Negeri Ini Krisis Kepatuhan Hukum dan Hilanynya Wibawa Hukum


Dalam kehidupan berbangsa dan bernegara selalu saja ditemukan tarik-ulur kekuasaan, hukum dan demokrasi yang bersumber kepada keserekahaan terhadap kekuasaan pada hal keserakaahan pada hal tersebut tidak hanya melanggara prinsif-prinsif negara hukum, demokrasi dan hak-hak asasi manusia, namun juga dapat melanggara prinsif-prinsif hukum administrasi dan asas-asas umum pemerintahan yang layak.
            Good Government marak didengungkan akhir-akhir ini pada intinya merupakan implementasi asas-asas negara hukum dan asas-asas demokrasi, yang merupakan dua landasn hukum administrasi. Hal ini berarti pengejawantahan Good Government hanya mungkin ketika hukum administarsi berfungsi sebagai mana mestinya. Sebaliknya, jika hukum administrasi tidak berfungsi, Good Government hanya akan menjadi selogan atau hanya menjadi selogan komodita politik.
            Sejalan dengan intervensi pemerintah dalam hal semua dimensi kehidupan warga negara, pemahaman terhadap norma-norma hukum administari menjadi penting bukan saja untuk bagi aparatur pemerintahan tetapi juga untuk warga negara dan tidak kalah pentingnya bagi negara penegak hukum.
Negara hukum menurut konsep Anglo-Saxon (rule of  law), Konsep socialist legality, dan konsep Negara hukum Pancasila.[1]Konsep-konsep Negara hukum ini memiliki dinamika sejarahnya masing-masing, khususnya Negara Eropa continental (rechtsstaat) yang memiliki kaitan dengan kemunculan ilmu Hukum Administrasi Negara.

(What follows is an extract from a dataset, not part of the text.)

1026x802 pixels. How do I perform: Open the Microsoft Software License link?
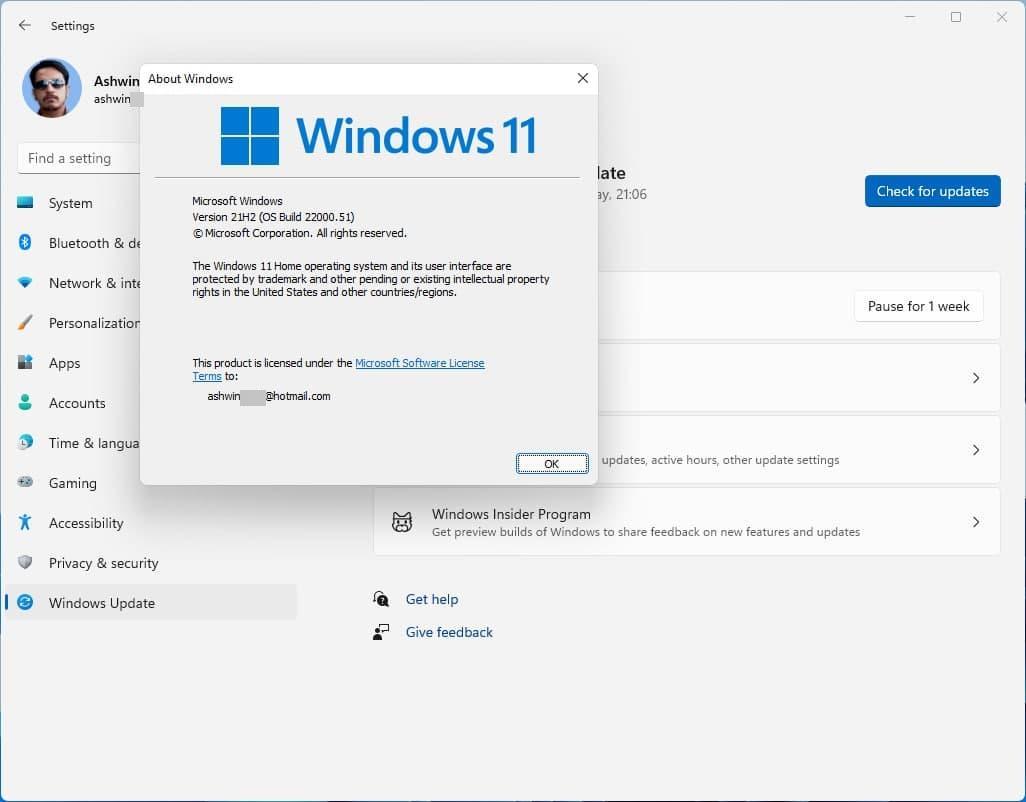(x=419, y=363)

Gagasan Negara hukum telah di kemukakan oleh Plato, “bahwa penyelenggaraan Negara hukum yang baik ialah yang di dasarkan pada pengaturan (hukum) yang baik.[2] Dan diikuti oleh Aristoteles, Menurutnya “Suatu Negara yang baik ialah Negara yang di perintah dengan Konstitusi dan berkedaulatan Hukum. Menurutnya ada tiga unsur pemerintah yang berkonstitusi, yaitu: Pertama, Pemerintahan dilaksanakan untuk kepentingan umum; Kedua, Pemerintahan dilaksanakan menurut hukum yang berdasarkan pada ketentuan-ketentuan umum, bukan hukum yang dibuat secara sewenang-wenang yang menyampingkan konvensi dan konstitusi; Ketiga, Pemerintahan berkonstitusi berarti pemerintahan yang dilaksanakan atas kehendak rakyat, bukan berupa paksaan atau tekanan yang dilaksanakan pemerintah despotik. Dalam kaitannya dengan konstitusi  aristoteles mengatakan, Konstitusi merupakan penyusunan jabatan dalam suatu Negara dan menentukan apa yang dimaksudkan dengan badan pemerintahan dan apa akhir dari setiap masyarakat, Konstitusi merupakan aturan-aturan dan penguasa harus mengatur Negara menurut aturan-aturan tersebut.[3]
Salah satu unsur Negara hukum menurut Stahl, unsur-unsur Negara Hukum  (Rechtsstaat) adalah sebagai berikut :
a.       Perlindungan Hak-hak asasi manusia;
b.      Pemisahan atau pembagian kekuasaan untuk menjamin hak-hak itu;
c.       Pemerintahan berdasarkan perundang-undangan dan
d.        Peradilan Administrasi dalam Perselisihan.[4]
Meskipun tidak semua Negara yang`memiliki konsistitusi diilhami oleh semangat individualisme. Dengan kata lain esensi dari Negara berkonstitusi adalah perlindungan terhadap hak asasi manusia.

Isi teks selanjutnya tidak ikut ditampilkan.